On Tue, Dec 03, 2019 at 05:20:33PM +0100, Harald Welte wrote:
== DNS zone / .msisdn suffix ===
.{msisdn,imsi}.dgsm.osmocom.org ? Sure, the packets will get larger by
sure, we can do that. An idea is to do that merely on the DNS encoding, and
strip it off to have only *.imsi in the mslookup client? (If we add other
methods, we might not use the domain kind of representation at all there)
== MSISDN format ==
Another thought is whether or not there are any concerns regarding the
MSISDN format. Historically, this is one of the weaknesses of OsmoMSC,
inherited from the OpenBSC days where we just thought in terms of PBX
extension numbers. In reality, a MSISDN consist of a TON (type of
number), NPI (numbering plan indicator) and the related digits. IIRC,
in the TON one can also specify if it's supposed to be national or
international, i.e. if it's prefixed with the country code or not.
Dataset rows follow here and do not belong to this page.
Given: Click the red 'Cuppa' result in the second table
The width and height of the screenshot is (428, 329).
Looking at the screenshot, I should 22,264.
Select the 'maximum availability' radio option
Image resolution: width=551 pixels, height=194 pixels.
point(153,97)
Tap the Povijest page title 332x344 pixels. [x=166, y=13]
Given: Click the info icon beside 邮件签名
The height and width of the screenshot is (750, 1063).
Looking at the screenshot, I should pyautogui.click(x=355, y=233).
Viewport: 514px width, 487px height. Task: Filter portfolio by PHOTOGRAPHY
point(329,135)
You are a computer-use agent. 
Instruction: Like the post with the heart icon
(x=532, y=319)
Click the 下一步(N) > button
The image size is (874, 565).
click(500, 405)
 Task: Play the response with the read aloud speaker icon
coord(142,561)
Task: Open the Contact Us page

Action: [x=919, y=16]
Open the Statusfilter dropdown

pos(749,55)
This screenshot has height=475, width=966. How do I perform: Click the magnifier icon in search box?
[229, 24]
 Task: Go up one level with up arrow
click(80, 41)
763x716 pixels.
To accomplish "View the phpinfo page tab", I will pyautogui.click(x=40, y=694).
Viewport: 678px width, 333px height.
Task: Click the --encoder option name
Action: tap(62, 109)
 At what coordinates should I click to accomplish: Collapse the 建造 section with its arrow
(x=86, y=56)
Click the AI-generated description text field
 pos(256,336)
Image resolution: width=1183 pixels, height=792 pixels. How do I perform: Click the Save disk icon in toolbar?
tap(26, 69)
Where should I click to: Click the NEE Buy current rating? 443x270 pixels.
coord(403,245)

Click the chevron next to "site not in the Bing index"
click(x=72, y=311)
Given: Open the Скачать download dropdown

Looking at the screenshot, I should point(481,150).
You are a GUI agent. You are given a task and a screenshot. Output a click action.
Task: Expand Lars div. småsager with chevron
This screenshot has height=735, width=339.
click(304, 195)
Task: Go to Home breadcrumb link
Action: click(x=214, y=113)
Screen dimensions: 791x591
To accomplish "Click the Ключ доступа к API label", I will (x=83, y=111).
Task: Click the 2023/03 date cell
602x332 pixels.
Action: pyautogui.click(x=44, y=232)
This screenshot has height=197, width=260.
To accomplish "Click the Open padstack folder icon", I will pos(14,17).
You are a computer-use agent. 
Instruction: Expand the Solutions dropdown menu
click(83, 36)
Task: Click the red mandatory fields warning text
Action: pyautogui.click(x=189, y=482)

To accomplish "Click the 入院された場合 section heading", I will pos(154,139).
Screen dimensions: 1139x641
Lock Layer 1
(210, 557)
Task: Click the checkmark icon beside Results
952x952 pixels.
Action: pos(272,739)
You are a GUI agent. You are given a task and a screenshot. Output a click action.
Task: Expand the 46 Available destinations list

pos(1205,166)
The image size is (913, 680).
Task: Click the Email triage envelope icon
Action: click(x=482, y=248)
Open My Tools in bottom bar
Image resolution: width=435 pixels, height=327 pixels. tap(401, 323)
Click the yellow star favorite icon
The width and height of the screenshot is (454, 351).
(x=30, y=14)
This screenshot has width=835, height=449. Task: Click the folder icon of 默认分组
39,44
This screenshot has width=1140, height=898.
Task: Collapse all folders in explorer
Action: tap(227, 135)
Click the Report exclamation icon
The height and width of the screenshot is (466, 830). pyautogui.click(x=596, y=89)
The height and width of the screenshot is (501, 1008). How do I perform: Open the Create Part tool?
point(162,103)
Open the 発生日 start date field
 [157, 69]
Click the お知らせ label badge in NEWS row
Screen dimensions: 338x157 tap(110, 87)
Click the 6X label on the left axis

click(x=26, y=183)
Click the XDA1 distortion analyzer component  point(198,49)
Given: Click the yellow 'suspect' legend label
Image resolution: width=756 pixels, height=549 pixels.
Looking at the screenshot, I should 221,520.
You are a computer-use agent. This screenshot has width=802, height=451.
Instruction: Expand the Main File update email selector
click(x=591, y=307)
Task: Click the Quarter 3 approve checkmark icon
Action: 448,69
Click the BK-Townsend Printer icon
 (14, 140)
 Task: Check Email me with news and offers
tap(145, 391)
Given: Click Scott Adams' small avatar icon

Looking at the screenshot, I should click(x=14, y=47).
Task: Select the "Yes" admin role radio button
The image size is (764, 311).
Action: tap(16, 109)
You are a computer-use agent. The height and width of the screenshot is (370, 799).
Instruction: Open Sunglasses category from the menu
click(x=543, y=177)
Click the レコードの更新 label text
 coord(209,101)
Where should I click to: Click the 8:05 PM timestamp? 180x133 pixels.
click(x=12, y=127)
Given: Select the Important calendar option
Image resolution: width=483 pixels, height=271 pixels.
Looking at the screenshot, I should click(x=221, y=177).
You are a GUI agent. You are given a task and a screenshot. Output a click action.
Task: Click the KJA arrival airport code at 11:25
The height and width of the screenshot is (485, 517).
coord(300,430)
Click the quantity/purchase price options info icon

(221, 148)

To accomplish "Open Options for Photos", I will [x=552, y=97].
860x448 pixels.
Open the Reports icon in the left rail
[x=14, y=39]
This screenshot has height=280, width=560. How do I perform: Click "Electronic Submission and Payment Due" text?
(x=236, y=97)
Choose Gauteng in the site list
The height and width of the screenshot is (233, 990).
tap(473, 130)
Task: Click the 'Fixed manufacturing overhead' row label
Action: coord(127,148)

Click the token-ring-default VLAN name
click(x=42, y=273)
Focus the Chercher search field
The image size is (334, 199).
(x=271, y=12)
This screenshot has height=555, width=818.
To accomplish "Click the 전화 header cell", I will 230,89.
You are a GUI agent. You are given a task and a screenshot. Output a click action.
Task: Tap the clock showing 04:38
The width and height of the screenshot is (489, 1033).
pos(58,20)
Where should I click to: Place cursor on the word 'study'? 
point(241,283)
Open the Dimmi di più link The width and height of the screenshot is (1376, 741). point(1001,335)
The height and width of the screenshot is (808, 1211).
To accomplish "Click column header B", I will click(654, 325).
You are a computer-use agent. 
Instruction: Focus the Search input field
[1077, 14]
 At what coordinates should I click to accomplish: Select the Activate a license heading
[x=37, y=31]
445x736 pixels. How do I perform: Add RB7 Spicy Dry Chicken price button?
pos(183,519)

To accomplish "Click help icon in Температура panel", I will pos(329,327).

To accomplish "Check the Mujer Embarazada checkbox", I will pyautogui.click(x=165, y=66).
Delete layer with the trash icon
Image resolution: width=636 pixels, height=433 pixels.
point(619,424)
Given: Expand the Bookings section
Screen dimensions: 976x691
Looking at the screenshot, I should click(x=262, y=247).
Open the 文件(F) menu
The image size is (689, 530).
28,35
It would be great to make sure that the format used in the mDNS queries
is somewhat standardized, if not at least only by the documentation
requiring that all queries should be done in fully qualfiied form with
country code present. NPI is sort-of bogus as IMOH E.164 is the only
one applicable for MSISDN.
Any thoughts?
So far it just works (TM) ... we reflect the MSISDNs saved in the HLR DB 1:1,
not sure what a TON representation might change about that.
It always passes through the MSC and SIP first.
If it's any consolation, the PBX gets the TON in the SIP INVITE (if it does),
and it could choose to treat numbers in any fashion. For mslookup to work
though, the MSISDN must reflect whatever we find in the HLR database. If that
is unable to reflect a TON (like it currently is unable to) then handling
non-naive MSISDNs would have to happen in the SIP dialplan anyway.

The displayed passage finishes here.